A walkthrough of one of Turing Complete’s hardest levels to grep.
Step 1: What do we have to do?
According to our long nosed alien friend, we’re building a circuit that can save a value, and output whatever value is currently saved.
Breaking that down a bit more, there’s a few different tasks we’re actually required to do here. First, we need to somehow save a value forever. Secondly, if the “save” bit (the top input) is on, then we need to replace whatever is “saved” with the value in the bottom bit.
That second part sounds tricky, but lets start with the first and see how we can build off of that.
Step 2: Lets Assume Save Is Off (and solve a problem we’ve solved before)

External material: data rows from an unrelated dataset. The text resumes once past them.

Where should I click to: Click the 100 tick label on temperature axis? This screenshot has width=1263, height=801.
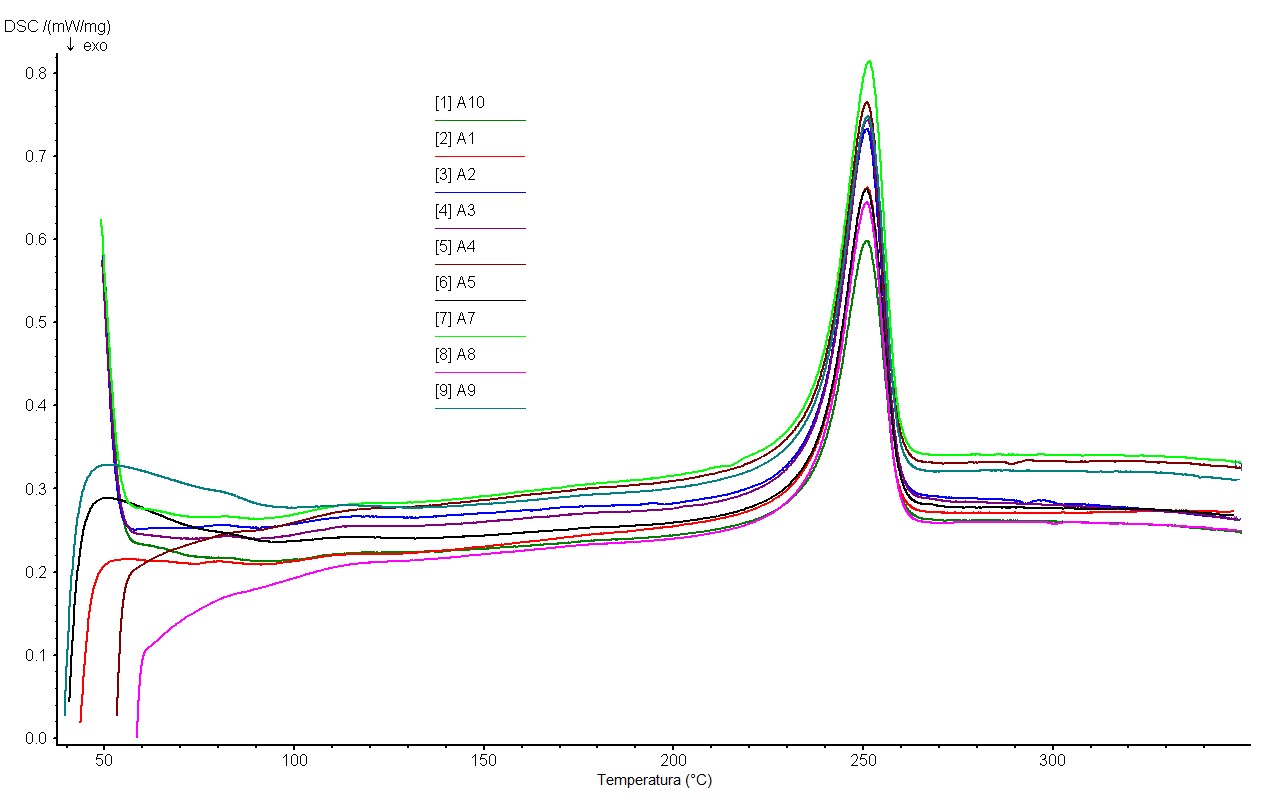click(x=294, y=761)
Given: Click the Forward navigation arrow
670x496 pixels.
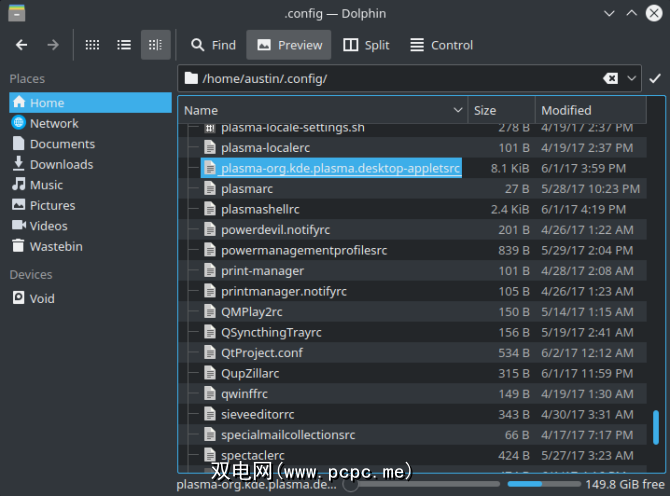Looking at the screenshot, I should point(53,45).
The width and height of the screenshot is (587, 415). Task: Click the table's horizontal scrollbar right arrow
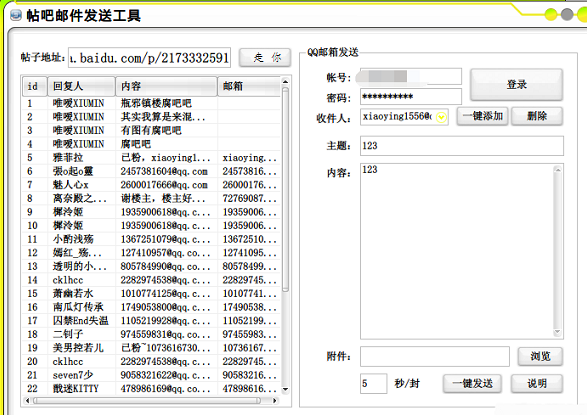[x=275, y=400]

Remember Odd Ticks? In that problem we were outputting an off and then using a NOT to “save” an on, and then in the next tick doing the same thing but with opposite values. That sounds complicated, so lets use a picture.
In this case, we were essentially saving the result of the NOT of the last tick’s value. One way of thinking about this is we are outputting whatever is in the delay circuit, and putting the output we want for the next tick into the delay circuit. So the obvious way to save a value here would be to just loop back on itself. Lets try that.

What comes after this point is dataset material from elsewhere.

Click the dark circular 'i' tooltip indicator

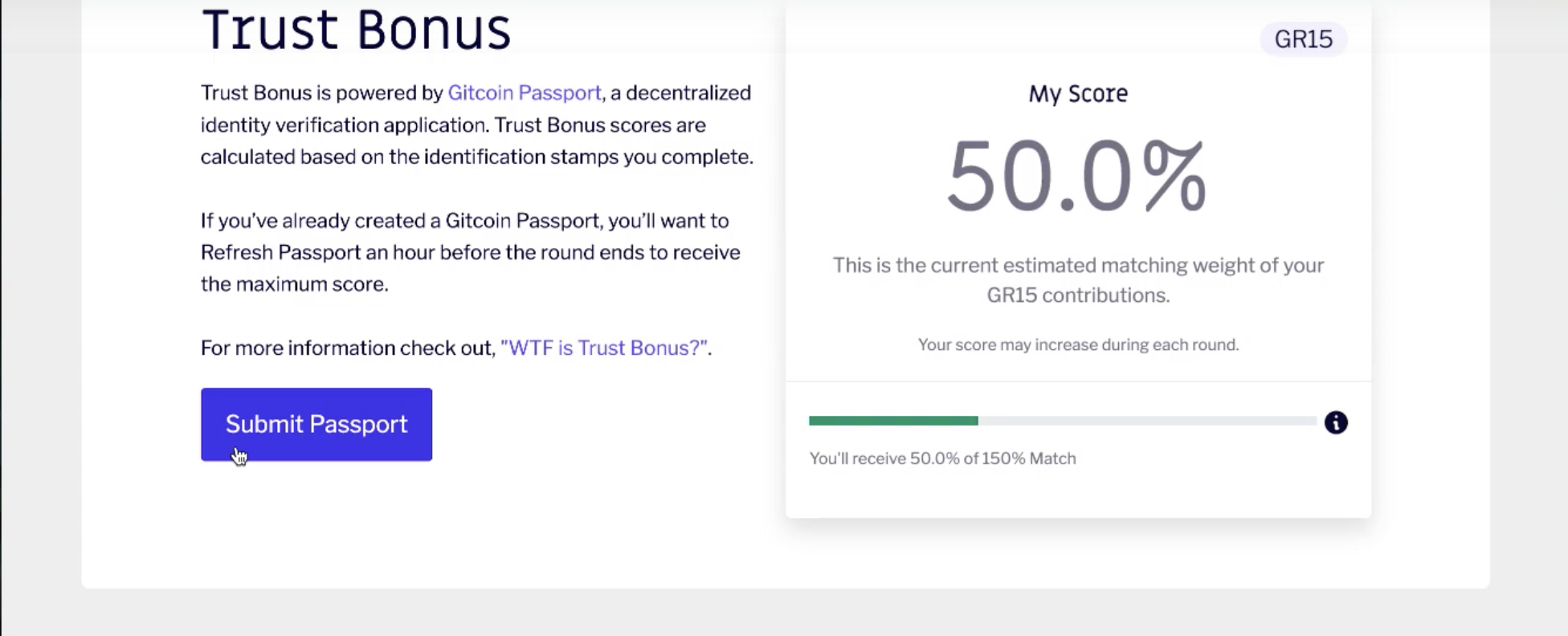[1336, 423]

Great, now we have a save loop. Whatever is output from the delay circuit will get fed back into it, and we’ll be golden. For simplicities sake, I’m going to refer to whatever input we’re sending to the delay circuit as “saving” the input.
Can we test this? For sure, that’s a good idea. Running it for off works (until the tests below fail, but we can see there’s no reason for it to suddenly turn on and output an on signal). Let’s throw an on generator and make sure it saves an on.
Of course it wouldn’t be that easy :/ Nothing a friendly OR can’t fix.
That’s better! I know the On would make it on regardless, but hopefully you can see even if we could take that on away, the bottom input to the OR would keep it on forever.
In fact, in the cases where the save input is off, this is exactly the behaviour we want! Or in another way of phrasing it, If the Save Input is off And the saved value is on, then send an on to the delay circuit, or if the Save Input is off And the saved value is off, output an off. We can simplify that a bit; if the Save Input is off, then send whatever is in the delay circuit back to itself, so that we can output it on the next tick.
Lets make a Truth Table (those things in the earlier levels that show what the output should be for given inputs).
I encourage you to try and build that yourself, but here’s how that might look:
Here I’m using orange to signify our save loop, and light blue to show our save input. I recommend getting in the habit of colouring wires into logical groups like this, you’ll be glad you did on the later levels 🙂
Step 3: Ok, Lets Add the Ability to Change What We Save
Sweet, we have half the problem solved. Now we just need to work out how to ignore whatever we have saved when the save input is on, and instead save whatever is in the value input. That sounds tough, but lets start playing around.
Well actually, looking at our circuit again, we’ve got more than half the problem solved! If the save input is on, then the AND will ensure whatever we have saved is set to off. In this case, all we need to do is grab the value from the value input and write it to the delay circuit.
Ahh, we’re so close, but there’s an error here. We’re saving the value of the value input, even when the save input is not set. We only want to save that value if the save input is on, so lets use some logic again to work out how.
Looking back at our save logic, we wanted the saved value if the save input was off. Here we want the value input, if the save input is on. That sounds remarkably similar, so lets try an AND gate again.
Hit play and… we’re done!
This isn’t the most efficient way to solve the level, but that’s not the point. I wanted to show the steps you can take to solve it yourself, so that you can understand the level and not just get a “skip” button. Explaining things isn’t my strongest skill however, so if there’s something that’s still unclear, or a different way of thinking that made it click for you, please share in the comments below!
This level is hard because it’s one of the first that requires you to break down the problem into sub problems without making it obvious that you should. Being able to look at a problem and simplify it down to the smaller, easier sub problems will get you further in this game than any CS degree or computing background at all, so I recommend keeping it in mind in future levels where the problems get larger and larger.